Ignore These Carbs Forever If You Want To Tighten That Tummy

The tummy is one of the most focused on areas of the body. We all wish ours were a little tighter but more often than not we’re too lazy or unmotivated to actually do anything about it. Well, aside from working out which can obviously help, you may want to take a look at your diet first! You could be eating some seriously dangerous carbs that are packing on the belly fat. So read through this list and try to cut out these dangerous sources of carbs.

CEREAL

It shouldn’t come as a surprise to you at this point that most breakfast cereals are terrible for you. Even the ones that are labeled healthy or low-fat can still contain serious amounts of carbs. Not to mention most of them are loaded with sugar. There are some great and healthy cereal options out there, but be sure to check the labels and make sure they’re low in carbs and high in fiber.

JELLIES AND JAMS

What? Jellies and jams have carbs in them? Yes. Yes, they do. I’m very sorry. More often than not they’ve just been messed with too much. Added preservatives and sugar make most jams and jellies not healthy. And just one tablespoon of your favorite brand might contain as many as 13 grams of carbs. I said I’m sorry!

REFINED WHITE-FLOUR FOODS

This is a pretty broad source as there are a lot of foods that contain this pesky flour. And more often than not, any food that contains this flour is already heavily processed and refined. Also, many of these foods have been proven to lead to obesity, type 2 diabetes, and even heart disease. So they’re just plain not good for you.  

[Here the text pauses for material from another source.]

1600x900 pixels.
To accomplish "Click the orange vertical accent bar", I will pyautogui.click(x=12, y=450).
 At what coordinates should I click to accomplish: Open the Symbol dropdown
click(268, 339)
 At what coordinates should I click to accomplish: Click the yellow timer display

The list of foods that contain large amounts of refined white-flour includes bagels, chips, crackers, flour tortillas, muffins, pastries, pretzels, white bread, white pasta, and white rice. I know, know. Those are a lot of delicious things!

SWEETENED YOGURT

Don’t get too angry just yet. Yogurt is still great for you and can deliver some seriously beneficial probiotics to help your body digest properly. But some yogurts have been overly sweetened and therefore contain way too many carbs. Stick to Greek yogurt when you can and feel free to throw some fruit in there for a little natural sweetening.

BEER

Yeah. Turns out beer is bad for you. Who knew?! There can be as many as 20 grams of carbs in just one 12 ounce glass of beer. Also, there’s basically no other nutrient in beer so you’re basically just drinking straight carbs. Where did you think the term “beer belly” came from?